:: Material for this exercise ::
BEGIN
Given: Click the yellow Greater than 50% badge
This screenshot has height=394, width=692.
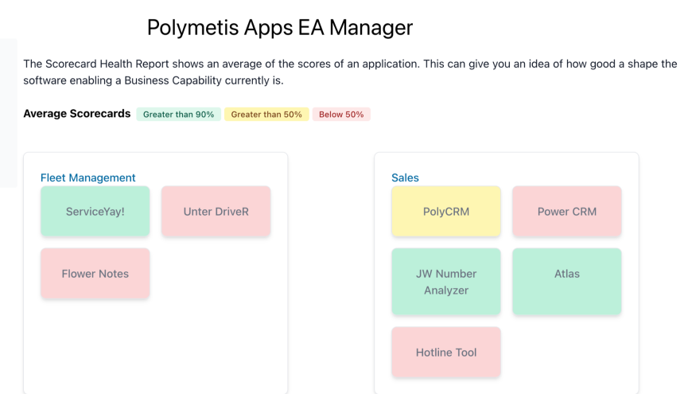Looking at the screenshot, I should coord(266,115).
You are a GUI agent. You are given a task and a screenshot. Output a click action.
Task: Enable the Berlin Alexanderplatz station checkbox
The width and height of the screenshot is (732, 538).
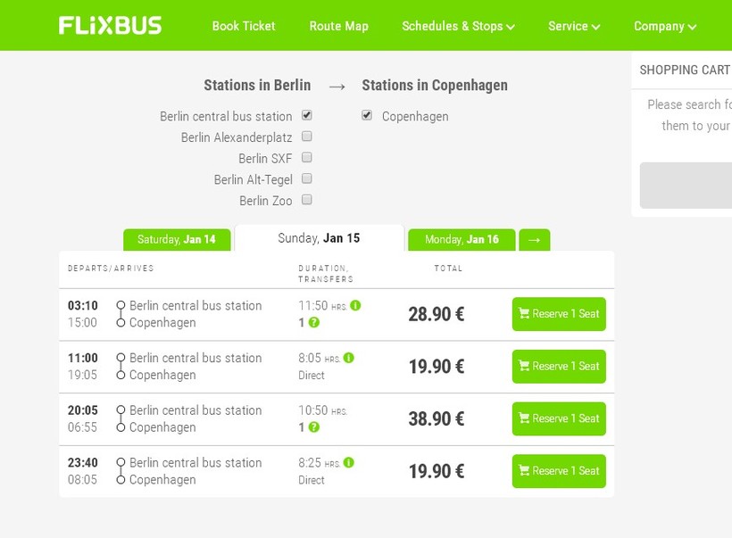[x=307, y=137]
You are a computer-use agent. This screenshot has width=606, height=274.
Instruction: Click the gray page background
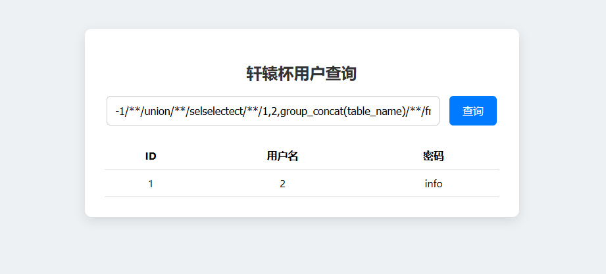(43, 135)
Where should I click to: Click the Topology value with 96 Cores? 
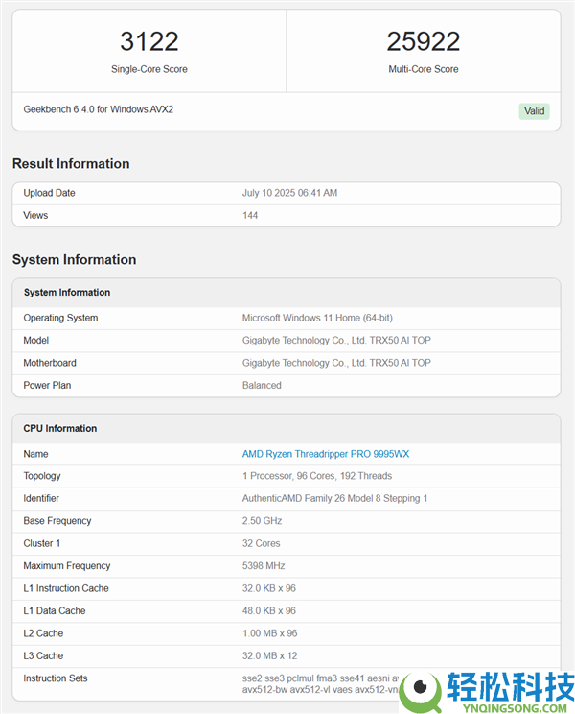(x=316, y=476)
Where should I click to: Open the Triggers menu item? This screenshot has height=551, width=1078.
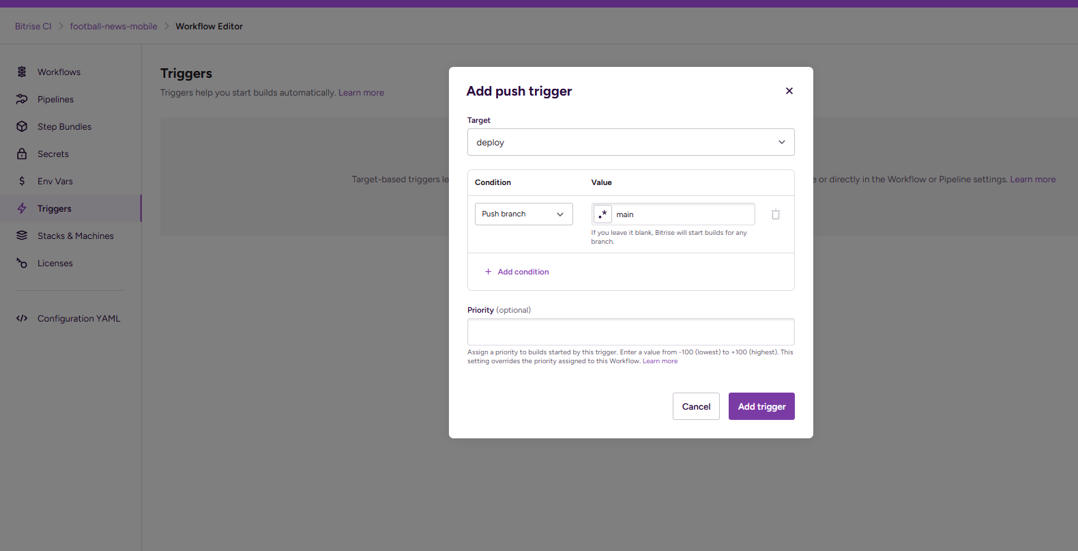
END
:: Description of the task ::
Pictures are not part of the answer. Restate word for word the lines from the one with "Where should I click to: Click" through the last line of the records.

:: Response area ::
Where should I click to: Click the Topology value with 96 Cores? 
(x=316, y=476)
Where should I click to: Open the Triggers menu item? This screenshot has height=551, width=1078.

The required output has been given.